Rows 2, 3, 4: Repeating the process also for Rows 2, 3 and 4 it is possible to obtain the results shown in

Table 4. Best clusters (BCs) and clusters of excluded (CEs) (Case I).

Row	BC	CE	Pav
1	SCPVM1; SCPVM2//3//4	ϕ	176.5 W
2	SCPVM2; SCPVM3	SCPVM1; SCPVM4	56.25 W
3	SCPVM3; SCPVM4	SCPVM1; SCPVM2	33.75 W
4	SCPVM4	SCPVM1; SCPVM2; SCPVM3	11.25 W

.

From the analysis of Table 4, it is easy to identify the string that most of all represents the best compromise between efficiency and reliability, which in the case under consideration is obtained by connecting in series the groups belonging to BC₁. This statement is reflected in the fact that groups belonging to BC₁ not only meet Condition (21) but are capable, once connected in series, to display a greater (P_av = 176.5 W) available power than the strings obtained by connecting in series the groups belonging to other BC_i (with i = 2, 3, and 4).
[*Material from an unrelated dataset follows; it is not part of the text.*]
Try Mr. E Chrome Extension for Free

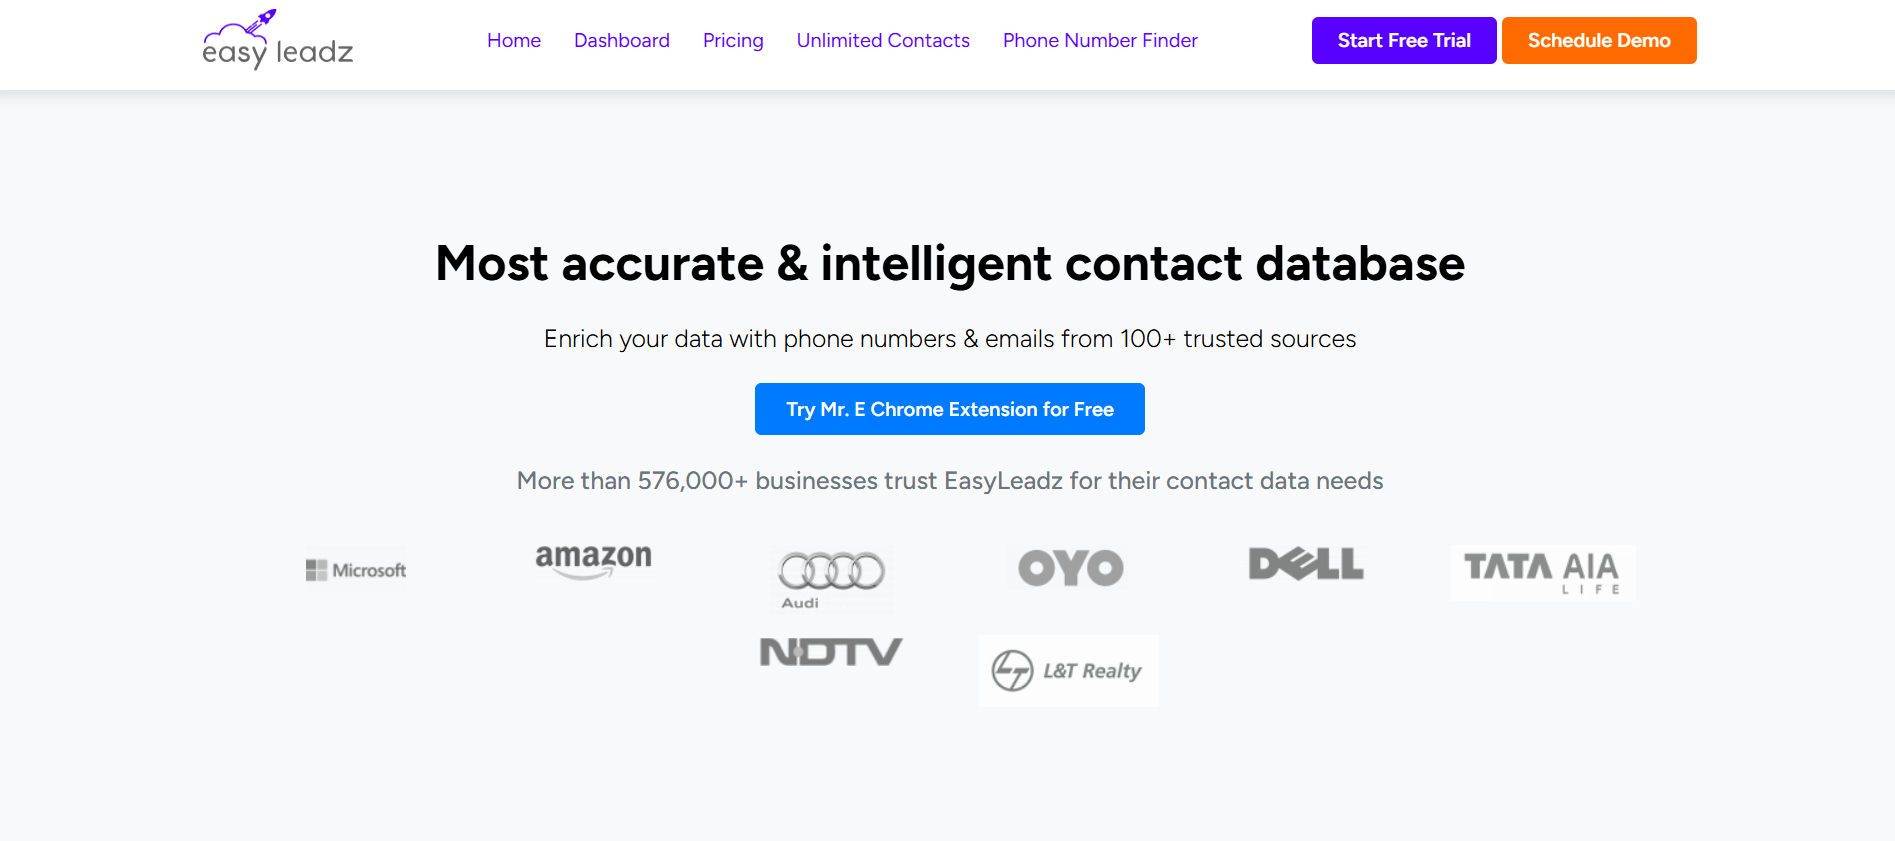point(949,409)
To further highlight the results obtained using this algorithm, Figure 15 shows the comparison of the P-V characteristics of the string just identified (continuous line) with that obtained by connecting in series all the four SCPVMs (dotted line). From Figure 15, we perceive an evident increase of the extractable power inside the operating range of the inverter, estimated as ~85%. The increased extractable power is not the only advantage of using an appropriate reconfiguration of SCPVMs, which in the present case is obtained through the series connection of groups belonging to BC₁. In particular, unlike the string obtained from the series connection of the four SCPVMs, the presence of SCPVMs working under reverse bias conditions has been avoided, at least in the optimal working range, with clear advantages in terms of the reliability of the entire system.

4.2. CASE II

Case II refers to the following set of values: I_MPP vector I_{MPP_V} = [3.03 2.65 1.13 0.75] A, I₀ vector I_{0_V} = [1.5 1.31 0.56 0.37] A.

$$I_{matrix}=\left(\begin{array}{c}1100\\ 0100\\ 0011\\ 0001\end{array}\right)$$

(34)

Repeating the reasoning made previously with reference to the case under examination, the obtained results are shown in

Table 5. BCs and CEs (Case II).

Row	BC	CE	Pav
1	SCPVM1; SCPVM2; SCPVM3//4	ϕ	218 W
2	SCPVM2; SCPVM1//3//4	ϕ	218 W
3	SCPVM3; SCPVM4	SCPVM1; SCPVM2	56.25 W
4	SCPVM4	SCPVM1; SCPVM2; SCPVM3	22.5 W

. The presence of two strings that are equivalent from the point of view of the energy performance can be deduced. Again, as shown in Figure 16, the increase in the energy performance with respect to the string, obtained from the series connection of all SCPVMs, is clearly visible and it is estimated as ~32%.

5. Conclusions

This work highlighted the main advantages of a joint action of DMPPT and reconfiguration approaches. Combining the two approaches not only positively affects the energy efficiency, but also increases the reliability of the mismatched PV system. These results suggest that the DMPPT and reconfiguration approaches, which until now have been considered as alternative approaches, are completely complementary.